Volume 4 , Issue 1 , PP: 31-40, 2025 | Cite this article as | XML | Html | PDF | Full Length Article
Omnia M. Osama 1 * , Marwa M. Eid 2 , El-Sayed M. El Rabaie 3
Doi: https://doi.org/10.54216/MOR.040104
Artificial intelligence systems are revolutionizing how industries reduce carbon dioxide emissions in numerous business fields. This study combines research on how artificial intelligence merges with carbon reduction methods, specifically in industrial procedures and electric vehicle manufacturing, with an environmental sustainability focus. Multiple empirical studies and advanced AI models provide insight into sustainability effects caused by AI systems and emission decrease processes. AI technology performs three essential functions to enhance energy optimization pro, mote eco-friendly research, and improve environmental prediction accuracy.

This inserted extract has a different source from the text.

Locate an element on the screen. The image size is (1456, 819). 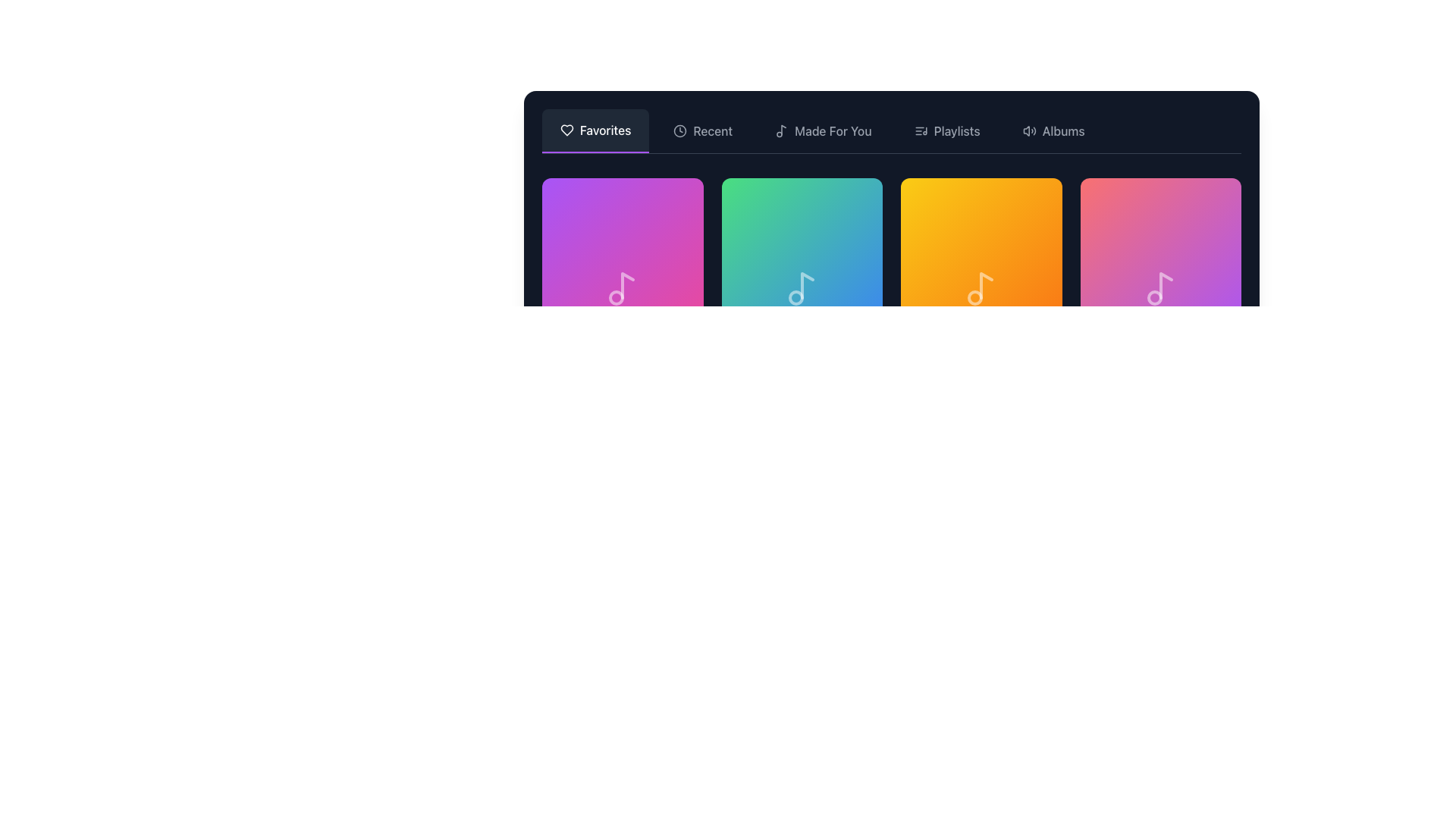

The identified information provides essential guidance to policymakers and industrial leaders about AI applications for achieving zero emissions and sustainability targets. The review presents evidence that AI technology can redefine sustainability throughout vehicle production while managing transportation and other fields thus helping solve escalating climate issues and drive eco-friendly developments.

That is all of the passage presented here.